Once upon a time I slept the night through and wasn’t so exhausted during the day. This morning I woke up at 4 AM. I opened a window because it was stuffy. The only other creature awake at that hour was a little bird somewhere, singing away. I listened to it until I fell back to sleep.

Desert of the mind

Kelly was telling me last night about an article she read about Umberto Eco, in which he spends ages and ages world-building for his novel. ‘And I thought of you,’ she said dryly. Umberto Eco meticulously plans out details and even visits the places he is going to write about.

‘But I need to go to Mars!’ I exclaimed. I have reached a point in my short story where my characters are no longer breathing the future air of places I already know in England and Scotland, but breathing the thin, alien air of far-future Mars. Last night, with the wind howling outside and rain lashing against my windows, and this morning as pale, grey light filters through the rain-spattered windows, I am not exactly in the right place for surroundings to inspire a foreign land.

I wish I could put on my hiking shoes and go wander in the foothills of the Sandia mountains. This is the right time of year for it, for the deserts in my mind are both dry and cold. I find myself reading The Dispossessed for fourth? fifth? time, for if I cannot walk in New Mexico, I can walk on the moon Anarres.

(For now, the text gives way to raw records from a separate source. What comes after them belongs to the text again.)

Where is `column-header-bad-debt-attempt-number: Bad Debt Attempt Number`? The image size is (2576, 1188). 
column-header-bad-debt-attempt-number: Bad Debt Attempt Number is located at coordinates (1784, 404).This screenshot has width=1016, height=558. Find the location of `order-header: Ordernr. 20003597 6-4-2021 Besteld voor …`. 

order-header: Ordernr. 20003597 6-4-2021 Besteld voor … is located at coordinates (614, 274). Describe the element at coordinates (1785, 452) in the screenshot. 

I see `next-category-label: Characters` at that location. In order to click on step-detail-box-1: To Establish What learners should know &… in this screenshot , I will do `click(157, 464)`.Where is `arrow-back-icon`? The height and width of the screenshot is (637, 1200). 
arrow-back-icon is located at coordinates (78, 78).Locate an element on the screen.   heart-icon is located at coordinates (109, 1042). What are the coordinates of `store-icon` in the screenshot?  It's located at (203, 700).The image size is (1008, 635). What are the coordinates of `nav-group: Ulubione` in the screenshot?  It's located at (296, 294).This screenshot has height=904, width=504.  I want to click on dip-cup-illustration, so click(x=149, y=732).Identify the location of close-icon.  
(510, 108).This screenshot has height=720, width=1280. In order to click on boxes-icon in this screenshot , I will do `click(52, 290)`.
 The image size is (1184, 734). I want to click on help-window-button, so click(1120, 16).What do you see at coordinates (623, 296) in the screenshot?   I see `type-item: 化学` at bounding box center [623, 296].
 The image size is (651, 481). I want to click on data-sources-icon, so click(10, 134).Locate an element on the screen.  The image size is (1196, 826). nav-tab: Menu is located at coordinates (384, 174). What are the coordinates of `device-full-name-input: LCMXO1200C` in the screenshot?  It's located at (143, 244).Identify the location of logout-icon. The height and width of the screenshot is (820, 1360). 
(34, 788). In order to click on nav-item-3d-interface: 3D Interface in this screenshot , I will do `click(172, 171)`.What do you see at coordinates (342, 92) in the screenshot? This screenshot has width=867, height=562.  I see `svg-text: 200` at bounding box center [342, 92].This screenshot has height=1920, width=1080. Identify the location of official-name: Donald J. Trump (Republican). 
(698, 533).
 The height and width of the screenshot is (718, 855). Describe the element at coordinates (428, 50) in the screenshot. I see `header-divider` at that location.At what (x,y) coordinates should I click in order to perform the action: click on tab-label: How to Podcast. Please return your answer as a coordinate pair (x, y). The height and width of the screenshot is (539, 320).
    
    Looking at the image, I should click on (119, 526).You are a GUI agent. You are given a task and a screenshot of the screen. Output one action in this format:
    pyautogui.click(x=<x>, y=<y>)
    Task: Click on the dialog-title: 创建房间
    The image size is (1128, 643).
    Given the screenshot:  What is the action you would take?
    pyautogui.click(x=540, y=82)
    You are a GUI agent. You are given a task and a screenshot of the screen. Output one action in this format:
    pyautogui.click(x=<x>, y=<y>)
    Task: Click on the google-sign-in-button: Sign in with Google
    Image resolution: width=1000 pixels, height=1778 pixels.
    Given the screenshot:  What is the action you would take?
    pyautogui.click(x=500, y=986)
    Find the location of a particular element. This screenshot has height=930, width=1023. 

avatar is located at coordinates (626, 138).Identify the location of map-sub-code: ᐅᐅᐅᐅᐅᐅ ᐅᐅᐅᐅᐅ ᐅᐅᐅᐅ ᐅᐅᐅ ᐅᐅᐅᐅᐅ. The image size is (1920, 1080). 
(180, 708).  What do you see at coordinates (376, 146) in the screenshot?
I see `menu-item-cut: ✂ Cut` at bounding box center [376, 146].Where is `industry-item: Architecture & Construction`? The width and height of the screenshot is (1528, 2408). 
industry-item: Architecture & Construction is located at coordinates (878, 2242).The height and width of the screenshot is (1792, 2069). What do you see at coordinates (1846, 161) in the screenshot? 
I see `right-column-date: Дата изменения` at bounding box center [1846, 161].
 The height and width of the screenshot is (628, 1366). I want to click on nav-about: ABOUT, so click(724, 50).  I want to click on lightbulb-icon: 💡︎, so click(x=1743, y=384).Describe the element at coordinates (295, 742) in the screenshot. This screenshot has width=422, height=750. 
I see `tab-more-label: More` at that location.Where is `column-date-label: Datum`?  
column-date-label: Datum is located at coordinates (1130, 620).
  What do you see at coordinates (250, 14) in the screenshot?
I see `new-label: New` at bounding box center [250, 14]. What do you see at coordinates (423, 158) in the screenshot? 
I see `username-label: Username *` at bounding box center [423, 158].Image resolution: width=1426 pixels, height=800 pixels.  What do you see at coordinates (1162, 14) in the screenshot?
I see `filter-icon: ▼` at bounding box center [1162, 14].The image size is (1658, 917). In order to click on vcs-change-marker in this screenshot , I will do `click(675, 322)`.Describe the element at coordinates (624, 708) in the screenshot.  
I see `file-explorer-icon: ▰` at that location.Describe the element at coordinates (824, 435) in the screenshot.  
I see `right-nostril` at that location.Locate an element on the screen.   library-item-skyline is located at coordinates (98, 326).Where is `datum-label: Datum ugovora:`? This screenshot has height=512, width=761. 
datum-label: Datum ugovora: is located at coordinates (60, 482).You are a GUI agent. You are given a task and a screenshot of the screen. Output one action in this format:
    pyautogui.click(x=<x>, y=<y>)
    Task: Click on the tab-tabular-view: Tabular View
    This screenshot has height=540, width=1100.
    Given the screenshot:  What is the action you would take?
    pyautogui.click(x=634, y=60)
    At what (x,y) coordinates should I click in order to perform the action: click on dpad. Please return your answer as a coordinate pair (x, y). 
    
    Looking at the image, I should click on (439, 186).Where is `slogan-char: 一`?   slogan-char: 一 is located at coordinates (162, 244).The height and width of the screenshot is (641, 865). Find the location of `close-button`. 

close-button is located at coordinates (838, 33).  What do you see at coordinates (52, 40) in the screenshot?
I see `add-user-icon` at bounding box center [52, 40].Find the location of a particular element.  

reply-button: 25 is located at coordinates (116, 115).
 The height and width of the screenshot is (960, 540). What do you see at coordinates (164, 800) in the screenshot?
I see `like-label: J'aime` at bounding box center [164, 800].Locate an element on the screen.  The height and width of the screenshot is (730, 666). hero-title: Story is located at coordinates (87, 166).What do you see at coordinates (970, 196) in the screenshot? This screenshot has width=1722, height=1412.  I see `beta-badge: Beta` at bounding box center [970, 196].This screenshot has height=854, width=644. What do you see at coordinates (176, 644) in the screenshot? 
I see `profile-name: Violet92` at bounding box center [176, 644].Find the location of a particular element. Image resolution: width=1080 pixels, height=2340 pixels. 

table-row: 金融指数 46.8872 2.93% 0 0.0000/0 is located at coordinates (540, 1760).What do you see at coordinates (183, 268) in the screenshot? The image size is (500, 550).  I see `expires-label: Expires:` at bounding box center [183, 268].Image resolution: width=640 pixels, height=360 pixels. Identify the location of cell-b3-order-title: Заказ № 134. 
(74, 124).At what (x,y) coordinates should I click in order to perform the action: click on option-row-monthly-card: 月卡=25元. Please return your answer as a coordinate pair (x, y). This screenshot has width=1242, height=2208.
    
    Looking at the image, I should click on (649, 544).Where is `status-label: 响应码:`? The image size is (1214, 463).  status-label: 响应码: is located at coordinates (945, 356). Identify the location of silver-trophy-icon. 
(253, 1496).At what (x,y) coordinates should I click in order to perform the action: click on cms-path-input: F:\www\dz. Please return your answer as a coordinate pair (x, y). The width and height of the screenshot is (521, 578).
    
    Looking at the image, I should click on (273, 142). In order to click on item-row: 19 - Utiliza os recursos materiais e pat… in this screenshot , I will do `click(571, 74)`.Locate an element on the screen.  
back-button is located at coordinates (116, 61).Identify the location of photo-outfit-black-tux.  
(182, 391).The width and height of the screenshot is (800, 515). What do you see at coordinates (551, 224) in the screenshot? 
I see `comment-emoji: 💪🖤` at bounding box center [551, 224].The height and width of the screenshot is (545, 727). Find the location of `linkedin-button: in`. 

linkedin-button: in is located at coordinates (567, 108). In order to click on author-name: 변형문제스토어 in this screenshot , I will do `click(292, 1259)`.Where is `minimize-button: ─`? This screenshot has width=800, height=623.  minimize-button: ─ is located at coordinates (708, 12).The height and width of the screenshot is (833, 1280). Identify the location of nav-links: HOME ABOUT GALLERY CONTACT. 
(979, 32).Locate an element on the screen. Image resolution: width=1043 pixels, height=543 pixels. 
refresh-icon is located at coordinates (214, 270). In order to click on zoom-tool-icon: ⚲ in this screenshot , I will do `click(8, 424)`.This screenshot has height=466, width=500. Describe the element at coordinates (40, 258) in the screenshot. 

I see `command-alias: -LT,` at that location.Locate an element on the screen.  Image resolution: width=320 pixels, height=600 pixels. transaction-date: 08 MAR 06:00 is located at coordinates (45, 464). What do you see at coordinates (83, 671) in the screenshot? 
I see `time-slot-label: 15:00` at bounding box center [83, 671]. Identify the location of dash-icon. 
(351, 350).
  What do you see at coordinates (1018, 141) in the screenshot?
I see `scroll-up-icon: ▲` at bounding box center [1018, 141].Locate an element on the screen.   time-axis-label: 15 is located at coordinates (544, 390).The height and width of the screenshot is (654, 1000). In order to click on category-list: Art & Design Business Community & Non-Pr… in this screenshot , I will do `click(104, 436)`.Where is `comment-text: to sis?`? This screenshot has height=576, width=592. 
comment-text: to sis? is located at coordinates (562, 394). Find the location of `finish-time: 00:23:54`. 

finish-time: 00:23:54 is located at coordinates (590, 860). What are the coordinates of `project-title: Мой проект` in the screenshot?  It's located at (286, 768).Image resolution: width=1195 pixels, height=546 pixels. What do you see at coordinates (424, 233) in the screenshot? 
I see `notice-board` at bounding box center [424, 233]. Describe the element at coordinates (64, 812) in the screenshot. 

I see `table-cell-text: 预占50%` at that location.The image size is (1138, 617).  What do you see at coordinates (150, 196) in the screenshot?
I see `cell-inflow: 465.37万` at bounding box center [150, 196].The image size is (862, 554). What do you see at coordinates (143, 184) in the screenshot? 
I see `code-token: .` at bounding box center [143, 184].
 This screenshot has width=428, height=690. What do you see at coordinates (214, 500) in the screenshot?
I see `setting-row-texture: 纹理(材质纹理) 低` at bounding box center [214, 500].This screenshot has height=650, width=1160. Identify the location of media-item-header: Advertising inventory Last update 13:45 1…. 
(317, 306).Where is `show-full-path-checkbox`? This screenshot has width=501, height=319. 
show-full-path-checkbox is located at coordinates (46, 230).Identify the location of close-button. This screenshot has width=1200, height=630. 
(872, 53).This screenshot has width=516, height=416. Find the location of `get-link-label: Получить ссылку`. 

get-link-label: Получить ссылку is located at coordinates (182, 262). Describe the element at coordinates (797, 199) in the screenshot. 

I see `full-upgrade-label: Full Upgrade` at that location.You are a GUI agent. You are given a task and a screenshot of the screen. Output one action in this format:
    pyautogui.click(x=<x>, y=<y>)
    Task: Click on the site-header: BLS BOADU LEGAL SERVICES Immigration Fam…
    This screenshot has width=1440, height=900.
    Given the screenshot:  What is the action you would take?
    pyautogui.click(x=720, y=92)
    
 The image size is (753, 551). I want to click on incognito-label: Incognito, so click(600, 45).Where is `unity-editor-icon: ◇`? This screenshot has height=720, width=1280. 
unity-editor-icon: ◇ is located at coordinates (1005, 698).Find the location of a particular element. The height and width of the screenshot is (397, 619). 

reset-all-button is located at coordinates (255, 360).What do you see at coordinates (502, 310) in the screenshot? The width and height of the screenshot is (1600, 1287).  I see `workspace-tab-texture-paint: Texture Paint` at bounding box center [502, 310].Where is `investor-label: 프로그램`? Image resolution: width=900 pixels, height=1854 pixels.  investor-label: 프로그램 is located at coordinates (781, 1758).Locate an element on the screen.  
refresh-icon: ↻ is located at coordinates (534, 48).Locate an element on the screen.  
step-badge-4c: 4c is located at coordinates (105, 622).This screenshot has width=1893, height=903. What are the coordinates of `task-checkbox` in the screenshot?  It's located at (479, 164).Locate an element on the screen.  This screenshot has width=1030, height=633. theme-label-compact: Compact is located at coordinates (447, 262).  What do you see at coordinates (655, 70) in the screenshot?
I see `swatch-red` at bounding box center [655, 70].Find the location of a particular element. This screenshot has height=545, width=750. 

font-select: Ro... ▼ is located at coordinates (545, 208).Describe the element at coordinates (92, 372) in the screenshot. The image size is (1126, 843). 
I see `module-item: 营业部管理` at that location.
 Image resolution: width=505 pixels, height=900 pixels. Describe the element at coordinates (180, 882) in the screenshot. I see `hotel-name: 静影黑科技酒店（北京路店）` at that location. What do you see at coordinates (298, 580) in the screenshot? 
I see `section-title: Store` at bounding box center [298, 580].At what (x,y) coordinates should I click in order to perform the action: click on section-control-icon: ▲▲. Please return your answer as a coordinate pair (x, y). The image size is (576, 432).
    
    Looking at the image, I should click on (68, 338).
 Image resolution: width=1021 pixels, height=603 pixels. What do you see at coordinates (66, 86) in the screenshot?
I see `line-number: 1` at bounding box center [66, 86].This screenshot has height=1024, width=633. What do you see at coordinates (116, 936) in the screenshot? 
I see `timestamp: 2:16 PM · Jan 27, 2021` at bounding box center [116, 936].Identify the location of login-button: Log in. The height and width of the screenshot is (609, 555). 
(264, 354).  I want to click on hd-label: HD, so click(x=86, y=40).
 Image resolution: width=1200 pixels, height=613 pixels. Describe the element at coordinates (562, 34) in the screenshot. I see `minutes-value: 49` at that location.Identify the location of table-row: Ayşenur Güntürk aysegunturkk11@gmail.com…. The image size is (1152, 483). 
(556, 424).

Sometimes I wonder if I would be more suited to live in a desert than in a place where so much rain and green are in abundance. Sometimes it is too much. Sometimes I need the dry and the brown, the limited supplies of water, the gnarled trees and cacti that stubbornly live on despite too little water and too much heat.

…and the water valve did not cut off when you released the faucet but kept pouring out until shut off—a sign, Shevek thought, either of great faith in human nature, or of great quantities of hot water.